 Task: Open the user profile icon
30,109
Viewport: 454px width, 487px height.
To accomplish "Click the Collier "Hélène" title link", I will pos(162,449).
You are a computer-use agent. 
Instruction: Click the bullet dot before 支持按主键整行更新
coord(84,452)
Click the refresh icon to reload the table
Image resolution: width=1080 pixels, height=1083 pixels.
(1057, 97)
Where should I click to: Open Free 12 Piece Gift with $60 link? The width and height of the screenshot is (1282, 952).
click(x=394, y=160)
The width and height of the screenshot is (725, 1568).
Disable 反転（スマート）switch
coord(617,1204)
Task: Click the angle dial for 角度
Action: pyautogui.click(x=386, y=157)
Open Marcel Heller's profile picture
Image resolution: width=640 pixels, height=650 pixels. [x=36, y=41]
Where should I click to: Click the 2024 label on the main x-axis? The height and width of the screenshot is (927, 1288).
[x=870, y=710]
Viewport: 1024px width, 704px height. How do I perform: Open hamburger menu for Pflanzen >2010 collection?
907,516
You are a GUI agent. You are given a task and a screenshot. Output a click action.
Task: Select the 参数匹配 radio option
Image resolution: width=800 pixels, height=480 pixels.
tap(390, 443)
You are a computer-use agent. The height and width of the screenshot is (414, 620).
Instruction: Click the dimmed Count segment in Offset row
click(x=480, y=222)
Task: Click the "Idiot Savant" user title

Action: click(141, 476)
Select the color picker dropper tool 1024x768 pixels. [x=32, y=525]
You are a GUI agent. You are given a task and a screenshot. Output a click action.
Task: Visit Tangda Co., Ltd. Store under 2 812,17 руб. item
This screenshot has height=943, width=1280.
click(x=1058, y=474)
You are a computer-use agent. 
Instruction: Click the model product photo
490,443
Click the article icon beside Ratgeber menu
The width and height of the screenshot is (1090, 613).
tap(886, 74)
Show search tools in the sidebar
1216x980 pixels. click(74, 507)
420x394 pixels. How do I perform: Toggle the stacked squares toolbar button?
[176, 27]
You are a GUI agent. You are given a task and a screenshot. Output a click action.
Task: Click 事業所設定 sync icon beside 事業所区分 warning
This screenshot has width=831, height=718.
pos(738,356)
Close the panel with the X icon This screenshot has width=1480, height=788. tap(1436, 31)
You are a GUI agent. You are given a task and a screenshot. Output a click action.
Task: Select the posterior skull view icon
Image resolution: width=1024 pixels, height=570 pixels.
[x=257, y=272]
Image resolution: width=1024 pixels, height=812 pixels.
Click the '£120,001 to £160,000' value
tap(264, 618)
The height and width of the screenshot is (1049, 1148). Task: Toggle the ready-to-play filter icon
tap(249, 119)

WHAT THE TASK ASKS: Once you reach the line containing "The width and height of the screenshot is (725, 1568).", include it and stop; until then, reproduce each line of the listing from its start exactly.

REPLY:
 Task: Open the user profile icon
30,109
Viewport: 454px width, 487px height.
To accomplish "Click the Collier "Hélène" title link", I will pos(162,449).
You are a computer-use agent. 
Instruction: Click the bullet dot before 支持按主键整行更新
coord(84,452)
Click the refresh icon to reload the table
Image resolution: width=1080 pixels, height=1083 pixels.
(1057, 97)
Where should I click to: Open Free 12 Piece Gift with $60 link? The width and height of the screenshot is (1282, 952).
click(x=394, y=160)
The width and height of the screenshot is (725, 1568).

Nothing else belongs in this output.